At the offset, Hot Tub Time Machine comes off as yet another tale of obnoxious men-children stuck in their own world of self-created misery, passing it on to anyone who gets in the way of their warped sense of self-worth. Yet, unlike some others where the characters fall upon a series of misadventures after a wild night of partying (one from last year that takes place in Vegas comes immediately to mind), this one is pretty funny.

Part of that is the result of setting some distance from the characters. Once the film's gimmick kicks in, it sits and plays with the concept for a while. When Hot Tub Time Machine transitions back to the characters, there's less and less reason to find them annoying. They've learned some things—nothing earth-shattering, of course—but with the knowledge, there's a level of growth and development. Again, it's nothing considerable, but it's a little bit of a shock to try to reconcile the first impressions with the people who are left at the end. They aren't the same, and the buffer of the gimmick helps to ease the shift.

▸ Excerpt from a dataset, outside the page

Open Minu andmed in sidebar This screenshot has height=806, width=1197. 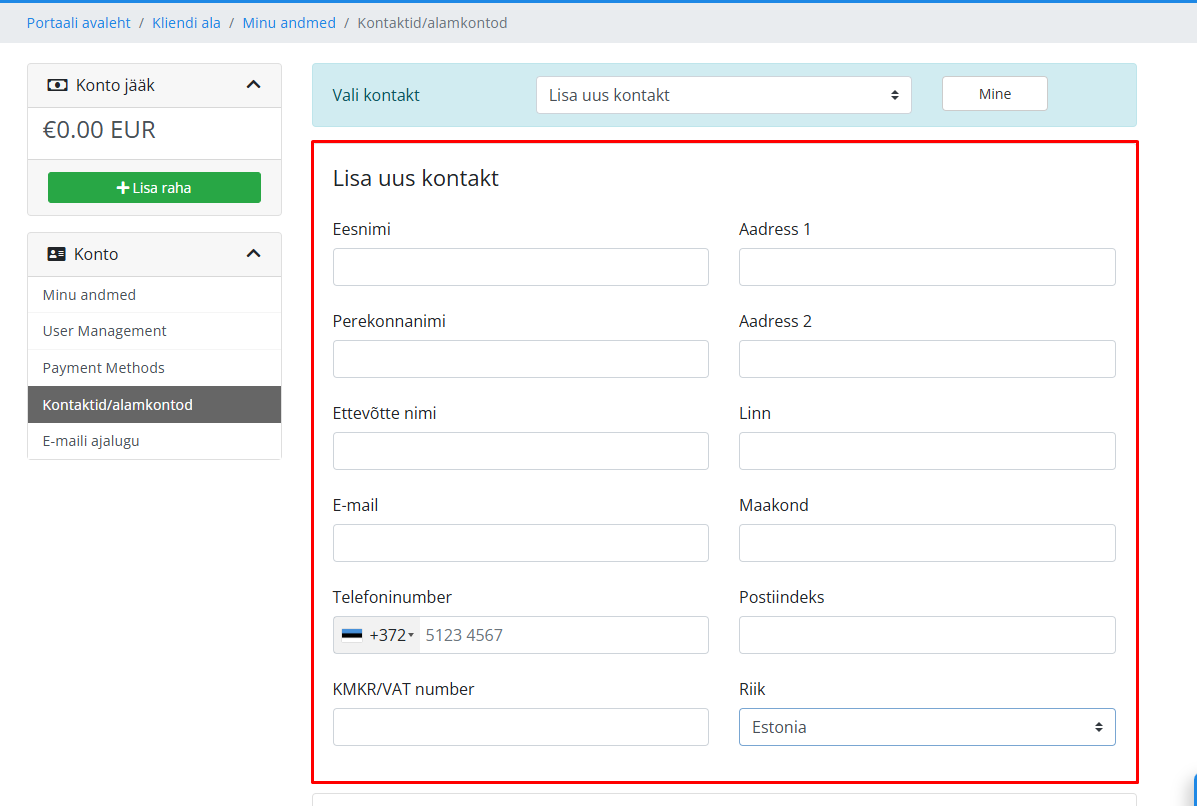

The gimmick, naturally, is a time machine in the form of a hot tub. There's something to be said for a movie whose title establishes so much in four simple words assembled in such a way to give a distinct impression of what the movie is about and how it will be about it. What that something specifically might be is a mystery, but it's something nonetheless.

The time travelers are old friends, but they haven't spoken in a long time. Work, relationships, and life have gotten in the way. Adam (John Cusack) has just had his girlfriend leave him. His nephew Jacob (Clark Duke) lives in the basement, playing a life simulator on his computer while life passes him by.

Nick (Craig Robinson) used to be in a band but now is a pet specialist. His wife has cheated on him, but he's too in love with her to confront her about it. That frustration might be why he tosses the leftovers from a dog's business-end to the animal's owner after the customer mocks his new career.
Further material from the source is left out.